After work by lawyers for Parnes and Ronson in unearthing material about SFO investigations into other support operations, which they said should have been disclosed before the trial, a second appeal hearing was granted; the appeal court upheld the convictions.

==Secondary trial==
The professionals accused in "Guinness Four" were Patrick, 3rd Baron Spens, at the time a director of Henry Ansbacher & Company, a bank, and previously a director of Morgan Grenfell & Co. charged with four offences; Roger Seelig, former corporate finance director at Morgan Grenfell & Co., charged with 12 offences and David Green, junior listing broker at Morgan Grenfell & Co., charged with 12 offences. Charges against David Mayhew of Cazenove, a takeover advisor, never came to trial.

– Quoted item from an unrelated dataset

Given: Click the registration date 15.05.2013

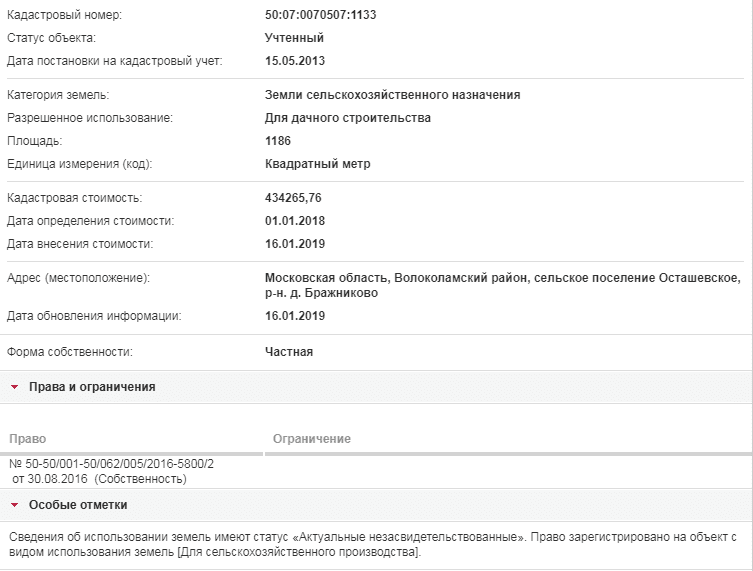Looking at the screenshot, I should pyautogui.click(x=295, y=61).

The case against Spens and Seelig collapsed in 1992 and charges against Mayhew were dropped after pre-trial challenges by his lawyers. Another defendant, Ward, returned to Britain to stand trial and was acquitted of any dishonesty. Though acquitted, the defendants had to pay lawyers' fees.

==Official report==
The Department of Trade and Industry finally released in 1998 the report of their investigation started a decade earlier. It clarified that the biggest buyer of Guinness shares to support the bid was J Rothschild Holdings, the investment group then headed by Lord Rothschild. The £28.7 million spent by his company exceeded the £25.1 million support from companies owned by Gerald Ronson, who was jailed for his role, but there was no criticism of J Rothschild. The main reason was that other supporters were paid for their help and were given indemnities against losses, but J Rothschild received no payment. The Report's inspectors said that the firm's motive was to create a favourable climate for obtaining future business from Guinness's City advisers, the stockbrokers Cazenove and the merchant bank Morgan Grenfell. Criticism of Morgan Grenfell at the time had led to several resignations including that of Morgan's chief executive Christopher Reeves.

J. Rothschild issued a statement saying it was pleased that the report had at last been published and making clear that the firm was not a party to the wrongdoings identified in the report. It read: "Guinness shares were purchased for proper commercial motives. J Rothschild was subject to no obligation to disclose the share purchases. The arrangements were, and were regarded as, perfectly normal at the time."

==Financial outcomes==
After the takeover the Guinness plc share price increased and settled to about three times its value before the takeover. Saunders could argue that he had discharged his duty to his shareholders. While this benefited the Guinness family enormously, their percentage of shares in the reformed company dropped to about 6% and their last director retired in 1992. Guinness plc had also negotiated a compensation package in 1988 for those who owned Distillers shares at the time of the takeover, which was accepted.

Bank Leu, still reeling from its role in a massive insider trading scandal in the United States, was ultimately forced to merge with Crédit Suisse in 1990.

==Final appeals 2000–02==
Having had their sentences reduced on appeal, the "Guinness One" trial defendants also tried to reverse their convictions by using the 1997 DTI report and the UK Human Rights Act 1998. In 2000 the European Court of Human Rights ruled that the 1990 trial had been unfair because there had been improper collusion between the DTI inspectors and the prosecuting authorities. A further appeal to the Court of Appeal Criminal Division that sought to have the Human Rights Act 1998 applied retroactively, and claimed that the trial jury had been nobbled, failed in 2001. A final appeal to the House of Lords failed in 2002.